SOURCE DATA below:
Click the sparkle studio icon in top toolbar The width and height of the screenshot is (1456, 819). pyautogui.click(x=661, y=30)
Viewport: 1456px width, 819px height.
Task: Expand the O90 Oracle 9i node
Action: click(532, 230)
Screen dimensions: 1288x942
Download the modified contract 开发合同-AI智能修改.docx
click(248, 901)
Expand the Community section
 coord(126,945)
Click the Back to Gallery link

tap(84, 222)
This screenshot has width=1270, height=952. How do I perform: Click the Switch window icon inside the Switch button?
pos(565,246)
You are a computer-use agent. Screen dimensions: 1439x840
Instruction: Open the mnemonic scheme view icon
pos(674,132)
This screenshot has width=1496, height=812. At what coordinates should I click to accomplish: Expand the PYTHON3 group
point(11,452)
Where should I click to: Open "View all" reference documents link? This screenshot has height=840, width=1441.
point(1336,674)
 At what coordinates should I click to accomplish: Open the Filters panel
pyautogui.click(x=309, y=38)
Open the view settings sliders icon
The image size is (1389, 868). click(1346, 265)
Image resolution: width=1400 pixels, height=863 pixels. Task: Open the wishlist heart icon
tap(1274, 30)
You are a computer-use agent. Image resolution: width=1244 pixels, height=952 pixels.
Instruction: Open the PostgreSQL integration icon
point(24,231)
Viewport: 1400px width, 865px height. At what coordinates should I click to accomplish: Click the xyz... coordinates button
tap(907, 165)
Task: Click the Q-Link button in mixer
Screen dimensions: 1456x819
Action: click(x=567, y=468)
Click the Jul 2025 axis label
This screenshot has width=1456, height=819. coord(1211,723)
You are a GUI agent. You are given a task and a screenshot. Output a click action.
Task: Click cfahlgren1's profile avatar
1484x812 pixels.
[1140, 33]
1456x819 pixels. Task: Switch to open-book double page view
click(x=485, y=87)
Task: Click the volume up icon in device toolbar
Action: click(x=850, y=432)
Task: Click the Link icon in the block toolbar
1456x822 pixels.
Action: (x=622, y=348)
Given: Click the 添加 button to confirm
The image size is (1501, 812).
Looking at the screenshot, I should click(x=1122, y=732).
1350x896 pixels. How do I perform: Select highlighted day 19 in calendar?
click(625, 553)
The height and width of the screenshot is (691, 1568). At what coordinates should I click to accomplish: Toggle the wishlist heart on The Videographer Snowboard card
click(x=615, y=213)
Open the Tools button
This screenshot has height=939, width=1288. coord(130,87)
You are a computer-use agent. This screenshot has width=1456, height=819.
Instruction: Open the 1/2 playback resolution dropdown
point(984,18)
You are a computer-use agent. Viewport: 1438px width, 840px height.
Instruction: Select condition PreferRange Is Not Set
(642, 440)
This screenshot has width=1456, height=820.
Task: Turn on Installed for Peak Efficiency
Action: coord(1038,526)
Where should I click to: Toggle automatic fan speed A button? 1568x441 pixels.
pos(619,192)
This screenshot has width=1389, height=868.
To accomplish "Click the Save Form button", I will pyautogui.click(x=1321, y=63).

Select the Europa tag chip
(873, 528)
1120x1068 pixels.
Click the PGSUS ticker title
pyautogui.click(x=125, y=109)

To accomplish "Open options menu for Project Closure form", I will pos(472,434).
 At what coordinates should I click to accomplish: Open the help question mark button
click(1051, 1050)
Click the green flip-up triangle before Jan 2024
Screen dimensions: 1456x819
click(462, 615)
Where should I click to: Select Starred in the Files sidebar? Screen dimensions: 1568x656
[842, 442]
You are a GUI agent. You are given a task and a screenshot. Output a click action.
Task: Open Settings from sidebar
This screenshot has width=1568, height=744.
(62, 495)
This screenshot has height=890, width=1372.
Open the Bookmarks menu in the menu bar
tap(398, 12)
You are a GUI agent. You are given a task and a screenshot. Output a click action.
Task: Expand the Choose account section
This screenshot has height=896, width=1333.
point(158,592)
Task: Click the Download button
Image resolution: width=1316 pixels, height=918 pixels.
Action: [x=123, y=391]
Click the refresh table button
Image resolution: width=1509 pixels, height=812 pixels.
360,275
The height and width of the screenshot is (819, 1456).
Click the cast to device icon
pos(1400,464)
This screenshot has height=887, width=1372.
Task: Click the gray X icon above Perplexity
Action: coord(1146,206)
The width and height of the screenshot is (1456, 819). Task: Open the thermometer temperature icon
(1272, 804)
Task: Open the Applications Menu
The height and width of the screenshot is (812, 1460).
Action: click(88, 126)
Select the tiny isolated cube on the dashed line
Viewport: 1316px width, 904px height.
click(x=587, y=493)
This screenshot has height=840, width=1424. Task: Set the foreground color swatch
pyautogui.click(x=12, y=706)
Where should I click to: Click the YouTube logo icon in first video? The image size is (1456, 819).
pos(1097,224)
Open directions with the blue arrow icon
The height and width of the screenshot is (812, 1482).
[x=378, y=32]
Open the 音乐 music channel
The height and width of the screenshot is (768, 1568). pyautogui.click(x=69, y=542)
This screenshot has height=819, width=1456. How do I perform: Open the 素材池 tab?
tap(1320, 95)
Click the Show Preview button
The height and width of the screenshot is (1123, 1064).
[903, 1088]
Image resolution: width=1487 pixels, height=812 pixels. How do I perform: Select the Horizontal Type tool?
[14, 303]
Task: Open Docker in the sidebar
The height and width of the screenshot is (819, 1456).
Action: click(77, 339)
End of SOURCE DATA.
#### GOAL OF THE EXERCISE:
For the word "will", show every line of the entries that holds it.

#### SOLUTION FOR THIS TASK:
To accomplish "Click the Save Form button", I will pyautogui.click(x=1321, y=63).
To accomplish "Open options menu for Project Closure form", I will pos(472,434).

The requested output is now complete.